When Meiwes was brought to trial, the lurid case fascinated the public and confounded the court. Germany has no law against cannibalism. The perpetrator could not be convicted of murder, the defense maintained, because the victim was a willing participant in his own death. Meiwes’s lawyer argued that his client could be guilty only of “killing on request,” a form of assisted suicide that carries a maximum five-year sentence. The court attempted to resolve the conundrum by convicting Meiwes of manslaughter and sentencing him to eight and a half years in prison. But two years later, an appeals court overturned the conviction as too lenient, and sentenced Meiwes to life in prison. In a bizarre denouement to the sordid tale, the cannibal killer has reportedly become a vegetarian in prison, on the grounds that factory farming is inhumane.

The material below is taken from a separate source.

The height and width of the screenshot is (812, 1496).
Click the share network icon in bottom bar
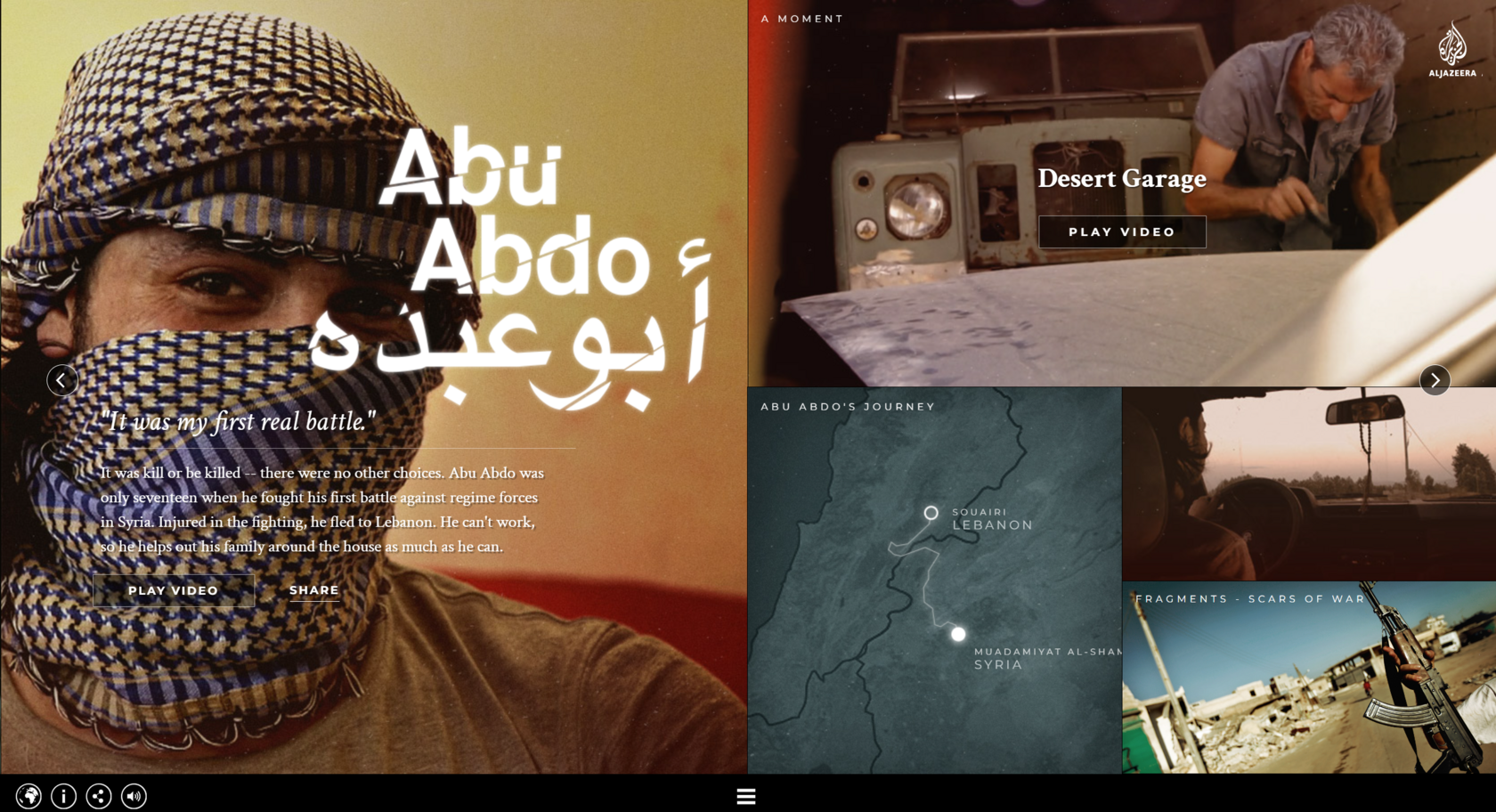pyautogui.click(x=99, y=796)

Cannibalism between consenting adults poses the ultimate test for the libertarian principle of self-ownership and the idea of justice that follows from it. It is an extreme form of assisted suicide. Since it has nothing to do with relieving the pain of a terminally ill patient, it can be justified only on the grounds that we own our bodies and lives, and may do with them what we please. If the libertarian claim is right, banning consensual cannibalism is unjust, a violation of the right to liberty. The state may no more punish Armin Meiwes than it may tax Bill Gates and Michael Jordan to help the poor.
Source (Quoting from chapter 3: “Do we own ourselves?/Libertarianism” page 86 in “What’s the right thing to do?” book – Michael Sandel.)